* Start Data provided *

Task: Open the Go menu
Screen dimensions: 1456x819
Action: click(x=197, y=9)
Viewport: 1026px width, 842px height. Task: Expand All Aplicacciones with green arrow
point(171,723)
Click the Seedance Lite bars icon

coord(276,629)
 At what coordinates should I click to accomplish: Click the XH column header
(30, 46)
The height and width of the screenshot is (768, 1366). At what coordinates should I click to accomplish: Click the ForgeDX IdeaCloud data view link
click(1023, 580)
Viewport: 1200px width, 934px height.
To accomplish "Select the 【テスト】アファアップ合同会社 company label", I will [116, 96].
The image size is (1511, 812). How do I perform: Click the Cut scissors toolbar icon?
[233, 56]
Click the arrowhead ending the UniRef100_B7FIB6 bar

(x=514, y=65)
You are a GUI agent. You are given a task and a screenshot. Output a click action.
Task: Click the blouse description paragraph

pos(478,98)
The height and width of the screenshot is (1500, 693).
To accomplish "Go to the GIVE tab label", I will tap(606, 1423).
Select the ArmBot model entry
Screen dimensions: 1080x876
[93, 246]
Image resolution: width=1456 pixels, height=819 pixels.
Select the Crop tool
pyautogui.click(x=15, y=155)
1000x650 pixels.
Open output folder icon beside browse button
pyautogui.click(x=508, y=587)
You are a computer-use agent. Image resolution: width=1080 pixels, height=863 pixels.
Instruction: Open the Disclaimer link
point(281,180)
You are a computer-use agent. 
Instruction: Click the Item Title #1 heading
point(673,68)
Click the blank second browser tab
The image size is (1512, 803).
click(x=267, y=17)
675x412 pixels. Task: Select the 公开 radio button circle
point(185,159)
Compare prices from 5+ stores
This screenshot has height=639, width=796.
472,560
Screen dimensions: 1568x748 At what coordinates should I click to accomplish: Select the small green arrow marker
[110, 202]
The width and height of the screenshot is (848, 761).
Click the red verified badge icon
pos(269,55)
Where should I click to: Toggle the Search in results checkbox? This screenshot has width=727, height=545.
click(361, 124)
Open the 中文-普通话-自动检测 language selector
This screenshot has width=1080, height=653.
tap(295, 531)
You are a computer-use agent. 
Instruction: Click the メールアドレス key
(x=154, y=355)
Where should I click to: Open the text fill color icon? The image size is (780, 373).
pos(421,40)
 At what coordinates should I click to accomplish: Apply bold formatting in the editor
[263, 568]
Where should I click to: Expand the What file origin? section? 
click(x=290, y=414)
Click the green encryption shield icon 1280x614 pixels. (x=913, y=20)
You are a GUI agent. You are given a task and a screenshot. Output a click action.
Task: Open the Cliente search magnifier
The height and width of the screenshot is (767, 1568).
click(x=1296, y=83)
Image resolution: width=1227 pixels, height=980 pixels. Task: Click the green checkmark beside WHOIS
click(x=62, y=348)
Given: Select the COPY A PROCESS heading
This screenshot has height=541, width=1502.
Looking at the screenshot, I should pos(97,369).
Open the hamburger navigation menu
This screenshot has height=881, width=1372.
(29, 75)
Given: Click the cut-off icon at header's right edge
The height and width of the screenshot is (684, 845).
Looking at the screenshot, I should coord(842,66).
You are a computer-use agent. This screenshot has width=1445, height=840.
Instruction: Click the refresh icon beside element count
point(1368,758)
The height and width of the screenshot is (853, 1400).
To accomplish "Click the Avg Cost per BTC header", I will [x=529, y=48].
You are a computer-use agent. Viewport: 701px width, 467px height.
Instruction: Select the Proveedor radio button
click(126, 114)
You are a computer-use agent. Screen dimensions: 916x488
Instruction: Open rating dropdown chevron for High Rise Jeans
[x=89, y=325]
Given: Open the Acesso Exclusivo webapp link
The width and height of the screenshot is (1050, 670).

* End Data provided *

Copy each of the dataset rows above line for line, leaving every character unchanged.

# Complete response:
Task: Open the Go menu
Screen dimensions: 1456x819
Action: click(x=197, y=9)
Viewport: 1026px width, 842px height. Task: Expand All Aplicacciones with green arrow
point(171,723)
Click the Seedance Lite bars icon

coord(276,629)
 At what coordinates should I click to accomplish: Click the XH column header
(30, 46)
The height and width of the screenshot is (768, 1366). At what coordinates should I click to accomplish: Click the ForgeDX IdeaCloud data view link
click(1023, 580)
Viewport: 1200px width, 934px height.
To accomplish "Select the 【テスト】アファアップ合同会社 company label", I will [116, 96].
The image size is (1511, 812). How do I perform: Click the Cut scissors toolbar icon?
[233, 56]
Click the arrowhead ending the UniRef100_B7FIB6 bar

(x=514, y=65)
You are a GUI agent. You are given a task and a screenshot. Output a click action.
Task: Click the blouse description paragraph

pos(478,98)
The height and width of the screenshot is (1500, 693).
To accomplish "Go to the GIVE tab label", I will tap(606, 1423).
Select the ArmBot model entry
Screen dimensions: 1080x876
[93, 246]
Image resolution: width=1456 pixels, height=819 pixels.
Select the Crop tool
pyautogui.click(x=15, y=155)
1000x650 pixels.
Open output folder icon beside browse button
pyautogui.click(x=508, y=587)
You are a computer-use agent. Image resolution: width=1080 pixels, height=863 pixels.
Instruction: Open the Disclaimer link
point(281,180)
You are a computer-use agent. 
Instruction: Click the Item Title #1 heading
point(673,68)
Click the blank second browser tab
The image size is (1512, 803).
click(x=267, y=17)
675x412 pixels. Task: Select the 公开 radio button circle
point(185,159)
Compare prices from 5+ stores
This screenshot has height=639, width=796.
472,560
Screen dimensions: 1568x748 At what coordinates should I click to accomplish: Select the small green arrow marker
[110, 202]
The width and height of the screenshot is (848, 761).
Click the red verified badge icon
pos(269,55)
Where should I click to: Toggle the Search in results checkbox? This screenshot has width=727, height=545.
click(361, 124)
Open the 中文-普通话-自动检测 language selector
This screenshot has width=1080, height=653.
tap(295, 531)
You are a computer-use agent. 
Instruction: Click the メールアドレス key
(x=154, y=355)
Where should I click to: Open the text fill color icon? The image size is (780, 373).
pos(421,40)
 At what coordinates should I click to accomplish: Apply bold formatting in the editor
[263, 568]
Where should I click to: Expand the What file origin? section? 
click(x=290, y=414)
Click the green encryption shield icon 1280x614 pixels. (x=913, y=20)
You are a GUI agent. You are given a task and a screenshot. Output a click action.
Task: Open the Cliente search magnifier
The height and width of the screenshot is (767, 1568).
click(x=1296, y=83)
Image resolution: width=1227 pixels, height=980 pixels. Task: Click the green checkmark beside WHOIS
click(x=62, y=348)
Given: Select the COPY A PROCESS heading
This screenshot has height=541, width=1502.
Looking at the screenshot, I should pos(97,369).
Open the hamburger navigation menu
This screenshot has height=881, width=1372.
(29, 75)
Given: Click the cut-off icon at header's right edge
The height and width of the screenshot is (684, 845).
Looking at the screenshot, I should coord(842,66).
You are a computer-use agent. This screenshot has width=1445, height=840.
Instruction: Click the refresh icon beside element count
point(1368,758)
The height and width of the screenshot is (853, 1400).
To accomplish "Click the Avg Cost per BTC header", I will [x=529, y=48].
You are a computer-use agent. Viewport: 701px width, 467px height.
Instruction: Select the Proveedor radio button
click(126, 114)
You are a computer-use agent. Screen dimensions: 916x488
Instruction: Open rating dropdown chevron for High Rise Jeans
[x=89, y=325]
Given: Open the Acesso Exclusivo webapp link
The width and height of the screenshot is (1050, 670).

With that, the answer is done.